# Instruções
- 1) Liste as denominações da sociedade recorrente que aparecem no excerto do acórdão, indicando a língua de cada uma.
- 2) Edite o trecho do excerto do acórdão que vai de "II – Não viola" até "manifesto e grosseiro.", trocando "concessionário" por "titular da concessão".
- 3) Prossiga o excerto do acórdão do Tribunal de Segunda Instância a partir do ponto em que termina.

# Excerto para ler
>>>

I – Quando o acto é um simples “concordo”, tanto a sua fundamentação, como a sua dispositividade, são aquelas que constam da informação, do parecer ou da proposta sobre que o respectivo despacho recai.

II – Não viola o princípio da proporcionalidade a fixação de um prazo de 60 dias para a desocupação do terreno por parte do concessionário, na sequência da declaração de caducidade da concessão, se a interessada não comprova que é curto para a tarefa que tem pela frente para cumpri-lo e se os elementos dos autos não mostram que a Administração, ao fixá-lo, incorreu em erro manifesto e grosseiro.

Proc. nº 334/2017

Acordam no Tribunal de Segunda Instância da RAEM

I - Relatório
A, LIMITADA, em chinês, A有限公司 e, em inglês, A Limited, sociedade comercial por quotas, com sede em Macau, na XXXXXXXXXXXXXXXX, registada na Conservatória dos Registos Comercial e de Bens Móveis de Macau sob o n.o XXXX, com o capital de cinquenta milhões de patacas, ---------
Recorre contenciosamente -----------
Do despacho do Secretário para os Transportes e Obras Públicas, de 15 de Março de 2017, exarado sobre a Proposta n.º 52/DSO/2017, de 13 de Março, que ordena a desocupação do terreno, com a área de 10.154m2, situado na Ilha de Coloane, junto à Estrada de Nossa Senhora de Ká-Hó, no prazo de 60 dias, com a demolição do barracão de ferro e remoção de todos os bens móveis que se encontram naquele terreno, tais como contentores, guindastes e materiais de construção.

<<<

# Entradas guardadas
>>>

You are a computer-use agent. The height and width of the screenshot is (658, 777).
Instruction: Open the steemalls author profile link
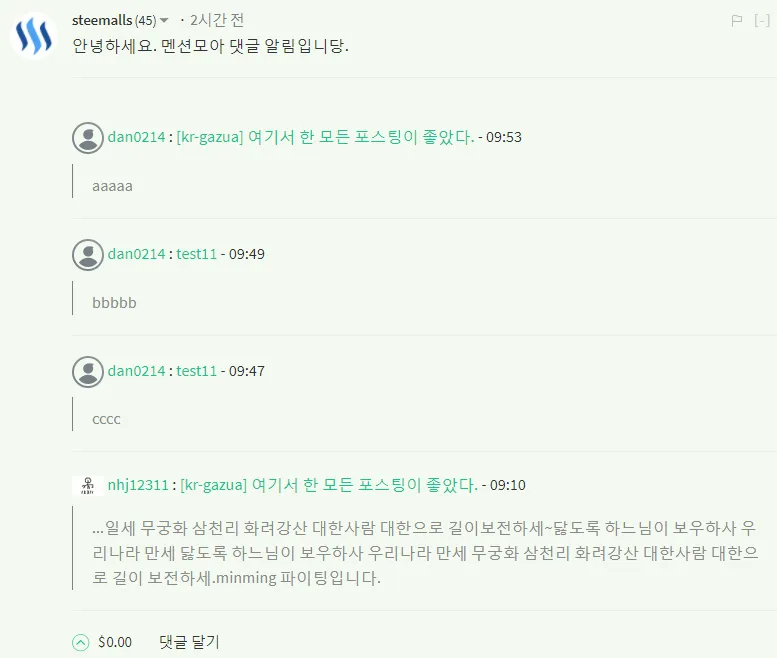pos(102,20)
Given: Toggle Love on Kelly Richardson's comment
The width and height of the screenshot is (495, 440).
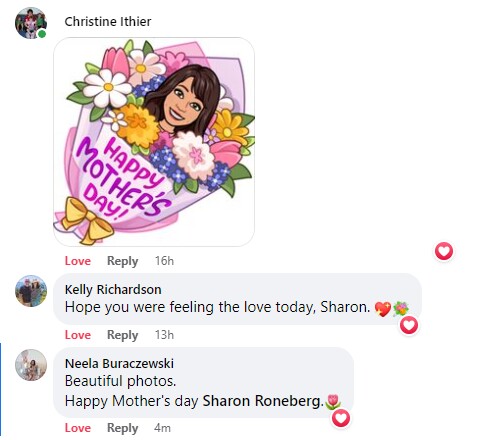Looking at the screenshot, I should 78,335.
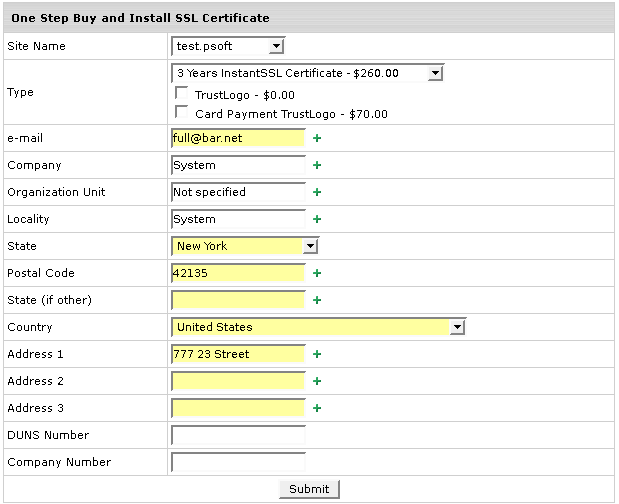Enable the TrustLogo - $0.00 checkbox
The width and height of the screenshot is (619, 504).
coord(182,94)
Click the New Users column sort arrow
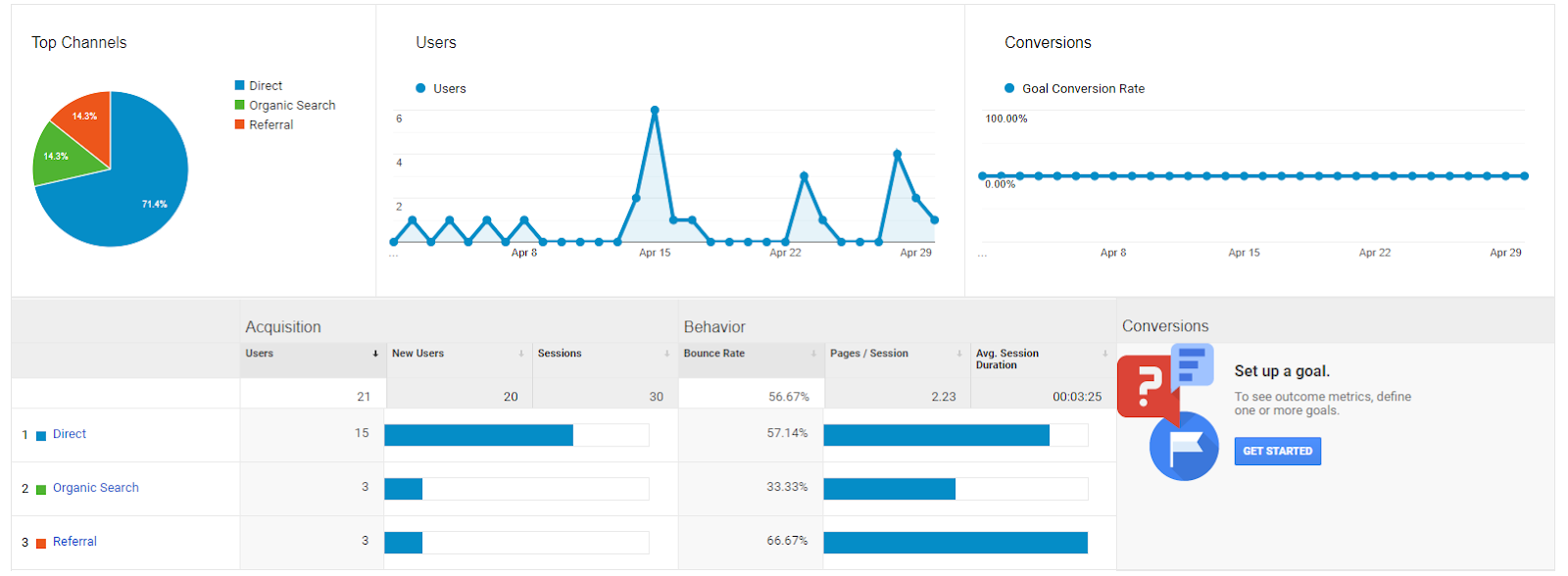The height and width of the screenshot is (576, 1568). [x=521, y=354]
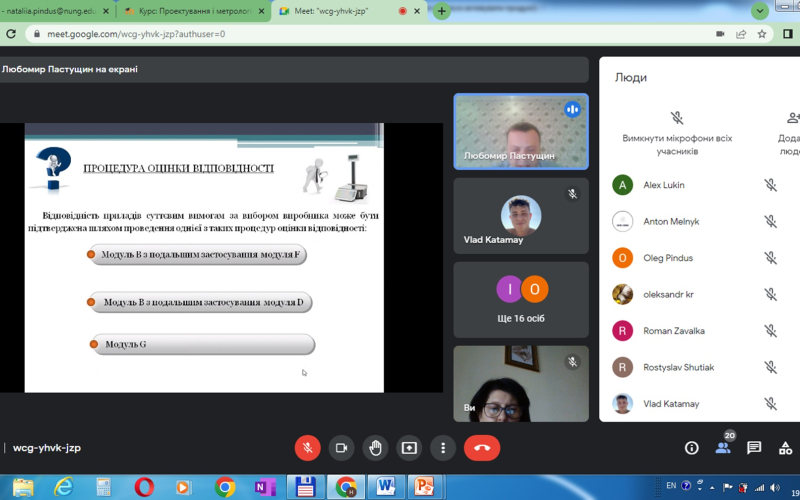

<<<

# Respostas abaixo
- 1) A, LIMITADA (português); A有限公司 (chinês); A Limited (inglês)

- 2)
II – Não viola o princípio da proporcionalidade a fixação de um prazo de 60 dias para a desocupação do terreno por parte do titular da concessão, na sequência da declaração de caducidade da concessão, se a interessada não comprova que é curto para a tarefa que tem pela frente para cumpri-lo e se os elementos dos autos não mostram que a Administração, ao fixá-lo, incorreu em erro manifesto e grosseiro.

- 3)
Na petição inicial, formulou as seguintes conclusões:
“1. A ora Recorrente vem interpor recurso contencioso do despacho do Secretário para os Transportes e Obras Públicas, de 15 de Março de 2017, exarado sobre a Proposta n.º 52/DSO/2017, de 13 de Março, que ordena a desocupação do terreno, com a área de 10.154m2, situado na Ilha de Coloane, junto à Estrada de Nossa Senhora de Ká-Hó, no prazo de 60 dias, com a demolição do barracão de ferro e remoção de todos os bens móveis que se encontram naquele terreno;
2. O despacho recorrido, que se limitou a concordar com a Proposta n.º 52/DSO/2017, não fundamentou em que base é que foi decidido a duração do prazo de 60 dias para desocupação do terreno;
3. Uma vez que a Entidade Recorrida está a impor deveres e encargos à Recorrente, no sentido de desocupar o terreno num prazo muito curto, a mesma tem o dever de fundamentação por força do artigo 114.º, n.º 1, al. a) do CPA;
4. Com a leitura do acto recorrido, não é possível perceber o raciocínio de a Administração chegar à sua conclusão no ponto 6 da proposta n.º 052/DSO/2017;
5. Assim, o despacho ora recorrido enferma do vício de falta de fundamentação, o que leva a anulabilidade do mesmo ao abrigo do artigo 124.º do CPA;
6. Por outro lado, a Entidade Recorrida apenas tomou iniciativa ao procedimento de caducidade 1 ano e 8 meses depois do alegado termo do prazo da concessão;
7. Não se percebe a razão de, neste momento, a Administração ter pressa em ter o terreno em causa desocupado, sendo certo que a Administração nunca agiu com prontidão e tomou sempre decisões com atraso, nomeadamente no que diz respeito à alteração da finalidade, à revisão do contrato da concessão, à análise do relatório de avaliação do impacto ambiental, etc.;
8. Pelo que o prazo de 60 dias para desocupação é desproporcional em comparação com a conduta da Entidade Recorrida;
9. Os equipamentos e materiais que se encontram no terreno em causa destinaram-se a preparar o seu desenvolvimento depois da obtenção da prometida autorização da Administração, tendo a Recorrente os utilizado para proceder a trabalhos preliminares;
10. Assim, é difícil retirar todos esses materiais num curto prazo de 60 dias, ou o custo necessário para a desocupação vai ser muito elevado, que não é proporcional ao benefício que a Administração pretende obter;
11. Como a acto recorrido viola o princípio da proporcionalidade previsto no artigo 5.º do CPA, o mesmo é anulável por força do artigo 124.º do CPA;
12. Uma vez que está em causa os vícios próprios do acto de execução, ora em impugnação, o despacho recorrido é recorrível nos termos do artigo 138.º, n.º 4 do CPA.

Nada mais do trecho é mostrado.